Stop ! L’hétérosexualité n’existe pas. Vous ne trouverez pas trace de ce concept, ni de mot pour le définir, dans la Grèce et la Rome antiques. L’homosexualité était alors une pratique attestée, mais qu’aucun sage n’aurait cherché à comparer avec l’ordre naturel des choses.
Le mot« hétérosexuel » n’est apparu qu’au XIXe siècle. Avec la volonté post-révolutionnaire de ne pas hiérarchiser, le XIXe siècle a voulu catégoriser, il a donc créé de nombreux mots : « hétérosexuel », « agnostique », mais aussi « antisémite ». Les mots précèdent-ils les maux ?

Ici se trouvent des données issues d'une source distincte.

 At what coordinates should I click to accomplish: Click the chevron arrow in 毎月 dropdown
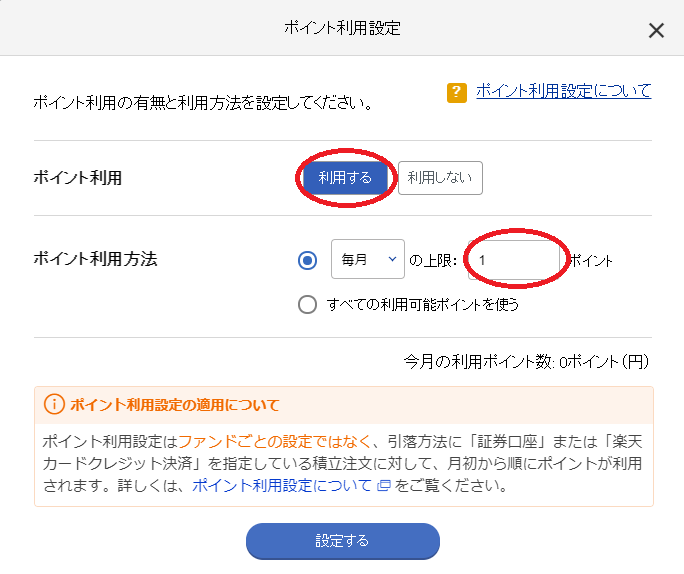[x=392, y=259]
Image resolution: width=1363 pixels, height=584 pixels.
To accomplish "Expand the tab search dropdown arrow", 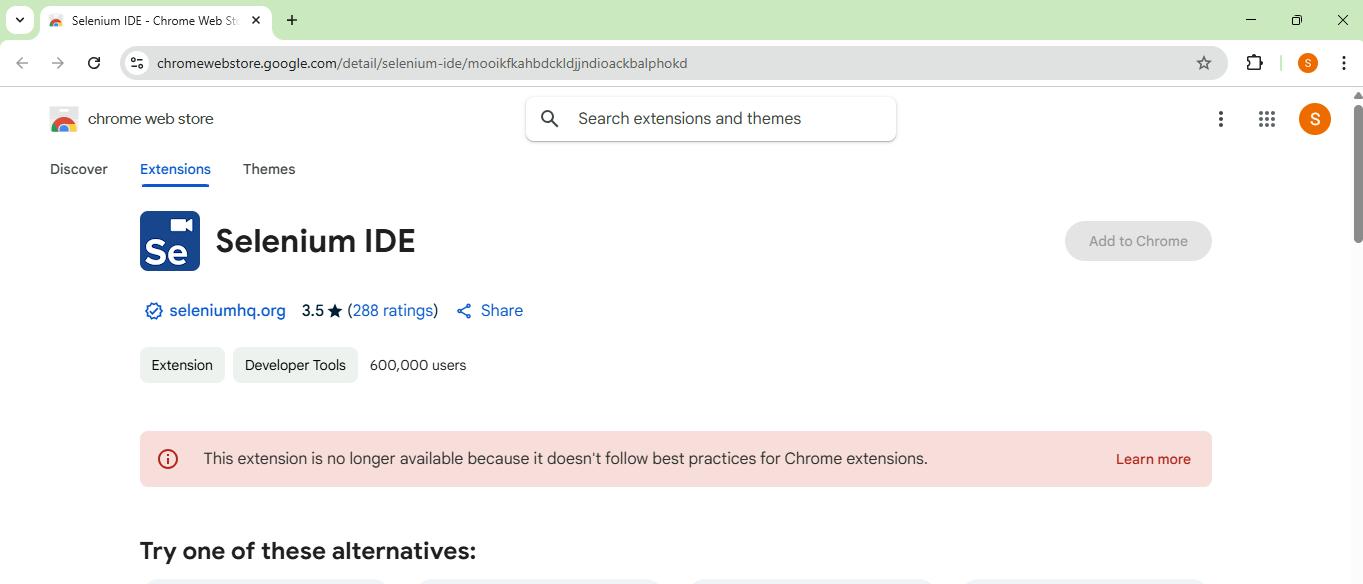I will (x=20, y=20).
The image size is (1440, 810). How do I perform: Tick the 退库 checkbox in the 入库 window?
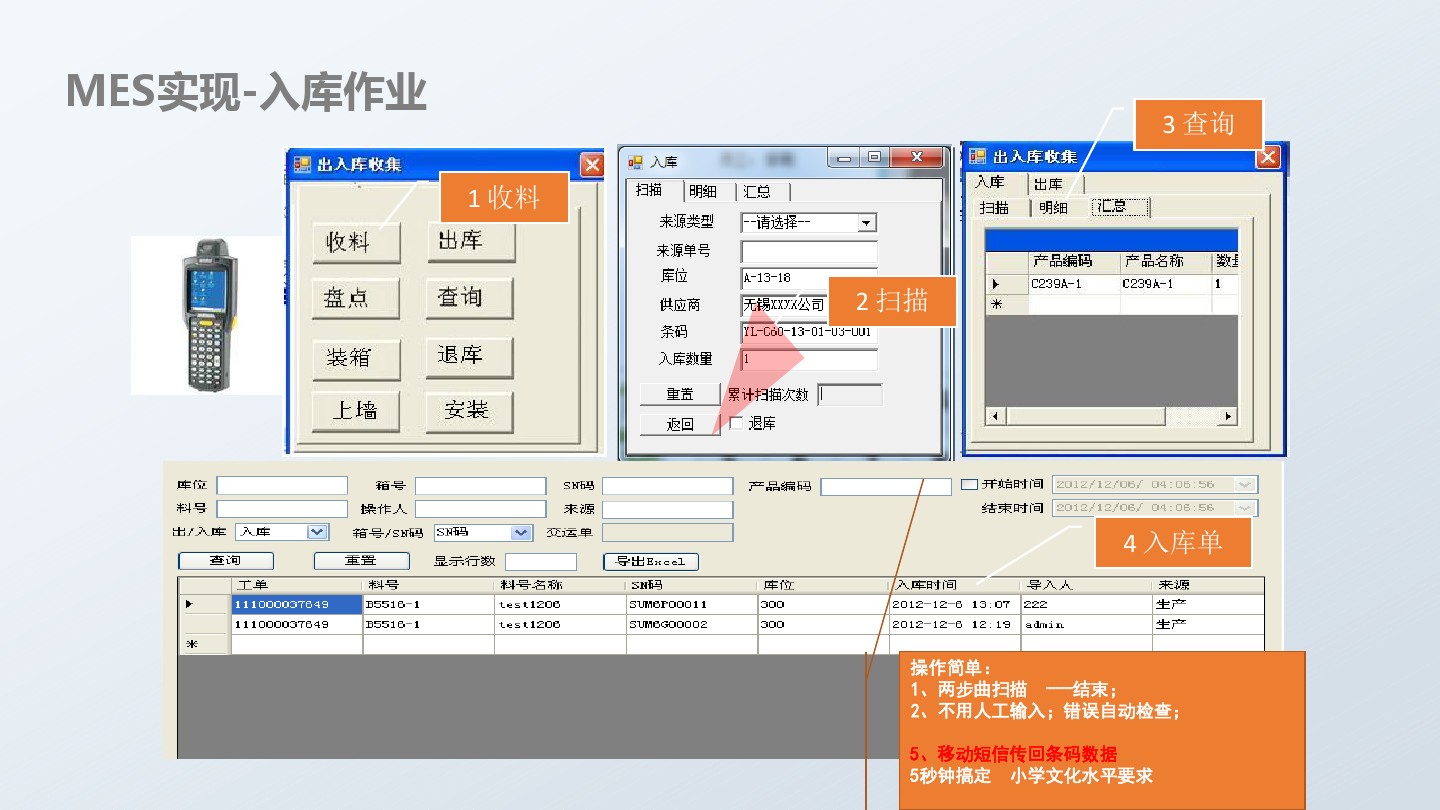736,424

Pierre Desproges ironisait en disant que Dieu a divisé l’humanité en deux grandes catégories : les juifs et les antisémites. Le régime hollandais tente de diviser les Français en deux : homosexuels et homophobes.
Je ne suis pas hétérosexuel : je suis un homme, conçu pour procréer avec une femme, et cela me convient parfaitement.
Non homosexuel, ni homophobe, je laisse chacun libre d’avoir des tendances particulières tant que cela ne nuit pas à autrui. J’ai moi-même un aveu à vous faire : je joue de la cornemuse et j’aime ça !
Toutefois, j’ai le bon goût de ne pas imposer cette pratique à mon entourage en toutes circonstances.A gentleman is someone who knows how to play the bagpipes but doesn’t.
Ni homosexuel, ni homophobe, mais homo sapiens, un homme qui sait…
Qui sait ce que les autres veulent oublier : je suis l’homme tel qu’il a été voulu par Dieu ou conçu par la nature, selon que vous soyez créationniste ou évolutionniste.
Je me souviens de la première fois que j’ai eu envie d’embrasser une fille… C’était normal.